The valuation seems high for a company in top-line decline (see chart) and implementing cost-cutting and value-enhancing programmes. Elsewhere, mature ambient grocery brands are selling for less (see Premier - Hain origination).
On the other hand, there are clearly significant synergies given geographic and category overlaps. Also, 80% of Rieber's sales derive from no.1 or 2 market positions in five categories in Norway, Sweden and Denmark.
As an aside, we know it's the norm these days but we find Orkla's use of the term 'on a debt-free basis', as a proxy for enterprise value in this deal, to be misleading - it would be more helpful to say 'on a debt-free assumption'.
It's intriguing to know whether Orkla will value and seek to develop Rieber's non -Nordic portfolio. That accounts for 30% of total sales, and covers the Czech Republic (largest of the group), Germany, Poland, Russia, Slovakia and other.

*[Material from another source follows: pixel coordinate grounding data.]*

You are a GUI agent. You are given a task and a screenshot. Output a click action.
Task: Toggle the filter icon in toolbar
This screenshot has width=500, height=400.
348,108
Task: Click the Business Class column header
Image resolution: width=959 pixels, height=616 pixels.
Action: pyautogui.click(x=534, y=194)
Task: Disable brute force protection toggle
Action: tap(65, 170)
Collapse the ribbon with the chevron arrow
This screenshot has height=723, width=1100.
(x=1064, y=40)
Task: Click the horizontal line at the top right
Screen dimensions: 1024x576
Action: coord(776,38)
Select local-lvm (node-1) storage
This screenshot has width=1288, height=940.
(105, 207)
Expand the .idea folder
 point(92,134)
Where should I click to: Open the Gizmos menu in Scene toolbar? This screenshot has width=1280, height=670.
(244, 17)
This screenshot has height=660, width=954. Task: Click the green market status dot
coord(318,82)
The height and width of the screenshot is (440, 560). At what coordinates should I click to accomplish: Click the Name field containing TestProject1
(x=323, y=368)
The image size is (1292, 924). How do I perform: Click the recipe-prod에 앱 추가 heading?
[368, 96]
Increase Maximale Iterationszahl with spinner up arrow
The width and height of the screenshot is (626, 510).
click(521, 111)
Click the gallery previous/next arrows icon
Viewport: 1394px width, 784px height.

Generally, and with respect to this deal also, Orkla's focus is on the Nordic market, where its strategy is to become a pure-play branded consumer goods company - shedding assets in media, energy and metals along the way.
Three out of the four acquisitions executed by Orkla in 2011 were in the Nordic region. Moreover, Orkla has divested its foods businesses precisely in the CE countries where Rieber is present, selling Kotlin in Poland in 2009, and Guseppe in Czech in 2008.
The above does not augur well for Rieber's non -Nordic businesses being retained in the enlarged entity. Our sense is that in time they will be sold as bolt-ons to larger players, through MBOs or as a portfolio to private equity.
There should be significant interest - Vitana is one of the Czech Republic's largest and most renowned food manufacturers; Delecta is one of Poland's leading dessert and bake mix brands; Chaka is a well-known Russian brand of nuts.